• [Directive]
Copy all of the material below word for word, keeping every line as it appears.

Items from a data source
---+---

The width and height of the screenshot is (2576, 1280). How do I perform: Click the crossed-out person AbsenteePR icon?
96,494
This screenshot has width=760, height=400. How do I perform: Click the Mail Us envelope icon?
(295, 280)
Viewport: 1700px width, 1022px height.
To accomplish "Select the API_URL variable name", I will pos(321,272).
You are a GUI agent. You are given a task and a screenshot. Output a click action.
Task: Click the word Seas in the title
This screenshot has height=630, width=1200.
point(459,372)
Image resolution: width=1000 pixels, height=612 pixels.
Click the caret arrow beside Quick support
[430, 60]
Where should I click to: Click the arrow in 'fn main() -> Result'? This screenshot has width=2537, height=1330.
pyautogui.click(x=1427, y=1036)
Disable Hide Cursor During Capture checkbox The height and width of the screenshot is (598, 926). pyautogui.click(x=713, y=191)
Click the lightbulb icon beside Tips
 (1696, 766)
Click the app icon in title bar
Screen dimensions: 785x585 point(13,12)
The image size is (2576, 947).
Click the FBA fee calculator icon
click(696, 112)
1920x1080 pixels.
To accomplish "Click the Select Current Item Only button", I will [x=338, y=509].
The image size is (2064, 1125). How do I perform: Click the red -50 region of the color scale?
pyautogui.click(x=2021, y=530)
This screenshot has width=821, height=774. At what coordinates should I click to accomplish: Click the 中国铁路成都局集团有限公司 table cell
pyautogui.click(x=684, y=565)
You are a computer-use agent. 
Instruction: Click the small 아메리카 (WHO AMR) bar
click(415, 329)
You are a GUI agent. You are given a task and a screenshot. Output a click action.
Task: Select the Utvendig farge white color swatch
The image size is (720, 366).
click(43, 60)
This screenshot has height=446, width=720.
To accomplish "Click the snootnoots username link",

---+---

• [Solution to the problem]
The width and height of the screenshot is (2576, 1280). How do I perform: Click the crossed-out person AbsenteePR icon?
96,494
This screenshot has width=760, height=400. How do I perform: Click the Mail Us envelope icon?
(295, 280)
Viewport: 1700px width, 1022px height.
To accomplish "Select the API_URL variable name", I will pos(321,272).
You are a GUI agent. You are given a task and a screenshot. Output a click action.
Task: Click the word Seas in the title
This screenshot has height=630, width=1200.
point(459,372)
Image resolution: width=1000 pixels, height=612 pixels.
Click the caret arrow beside Quick support
[430, 60]
Where should I click to: Click the arrow in 'fn main() -> Result'? This screenshot has width=2537, height=1330.
pyautogui.click(x=1427, y=1036)
Disable Hide Cursor During Capture checkbox The height and width of the screenshot is (598, 926). pyautogui.click(x=713, y=191)
Click the lightbulb icon beside Tips
 (1696, 766)
Click the app icon in title bar
Screen dimensions: 785x585 point(13,12)
The image size is (2576, 947).
Click the FBA fee calculator icon
click(696, 112)
1920x1080 pixels.
To accomplish "Click the Select Current Item Only button", I will [x=338, y=509].
The image size is (2064, 1125). How do I perform: Click the red -50 region of the color scale?
pyautogui.click(x=2021, y=530)
This screenshot has width=821, height=774. At what coordinates should I click to accomplish: Click the 中国铁路成都局集团有限公司 table cell
pyautogui.click(x=684, y=565)
You are a computer-use agent. 
Instruction: Click the small 아메리카 (WHO AMR) bar
click(415, 329)
You are a GUI agent. You are given a task and a screenshot. Output a click action.
Task: Select the Utvendig farge white color swatch
The image size is (720, 366).
click(43, 60)
This screenshot has height=446, width=720.
To accomplish "Click the snootnoots username link",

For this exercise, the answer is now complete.